どさくさ紛れ。悪知恵。火事場泥棒。何と表現していいのやら。混乱が続くさなかでの恥知らずな行為である。しかもその混乱が東日本大震災とあっては、乗じる側の姿勢さえ問われる▲
個人の事ではない。れっきとした国家政策の話である。第3次補正予算に、南極海での調査捕鯨経費として約23億円が計上されたという。当初予算と合わせて約30億円なり。最大で、過去の予算規模の6倍にも上るという▲
予算要求した水産庁の話。
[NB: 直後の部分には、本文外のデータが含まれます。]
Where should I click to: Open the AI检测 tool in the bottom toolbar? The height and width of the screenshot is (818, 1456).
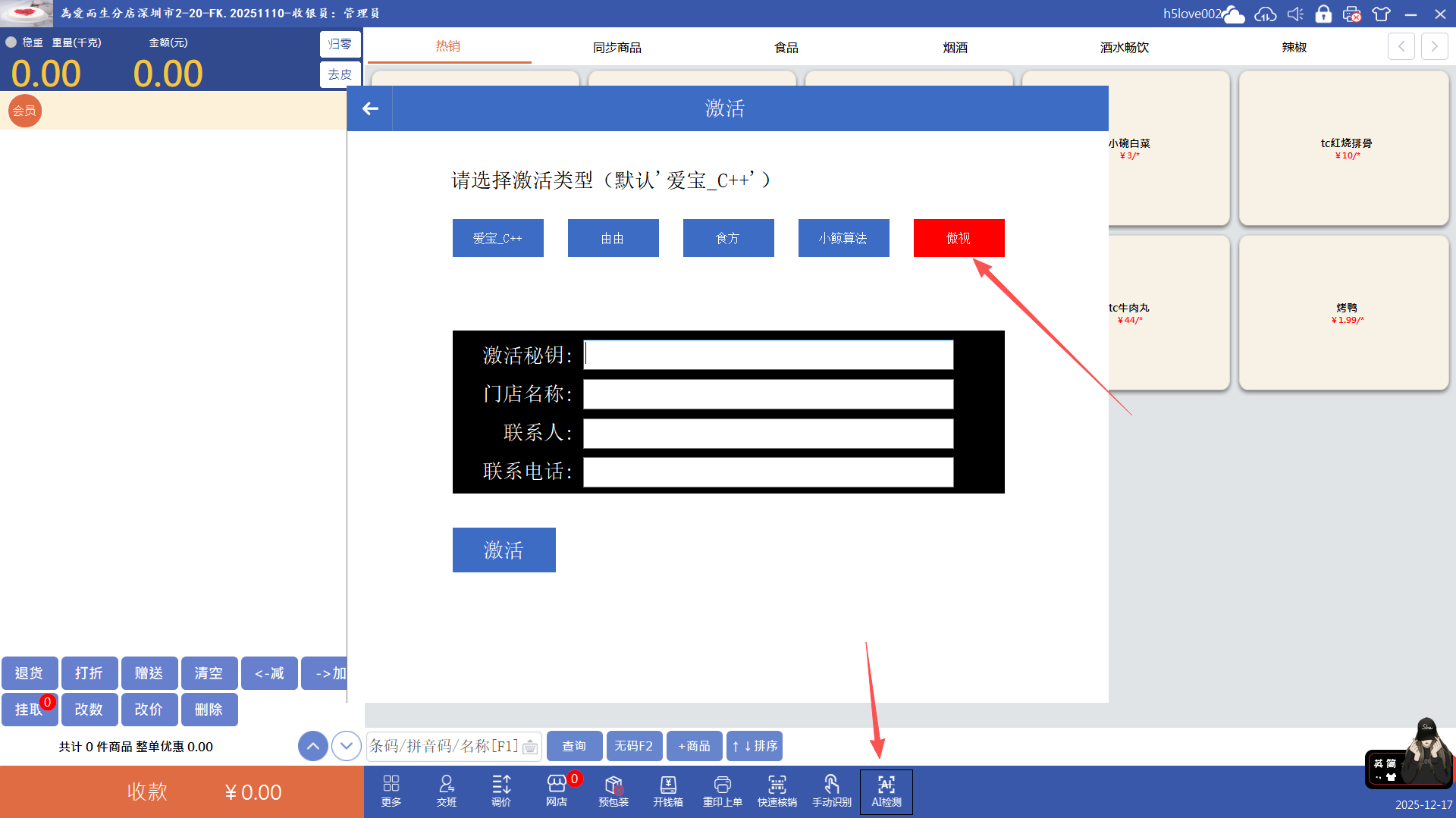[886, 791]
「調査を安定的に実施し、石巻周辺の復旧・復興につなげたい」。むろん、石巻市は全国有数の捕鯨基地ではある。だが、市内の鯨肉加工会社は被災し操業停止。捕鯨会社も船を流されたという▲
せっかくの「超大幅増額」なのに、加工会社復旧など被災地のインフラ整備は対象外。「整備されても鯨肉がなければ、加工食品は作れない」と水産庁。「商業捕鯨を復活させることが復興になる」と臆面もなく述べる。全く、順番が逆だろう▲
調査捕鯨を受託する日本鯨類研究所などは先日、妨害行為を行う団体相手に米国で提訴した。妨害対策にも税金は使われる。それも復興予算? やはり、そんな理屈は通るまい▲
捕鯨の是非以前の話だ。堂々と「被災地支援」と言う心根が悲しい。被災者が捕鯨継続のために利用されたとするならば、罪深い。そして、捕鯨史に刻まれる汚点となる。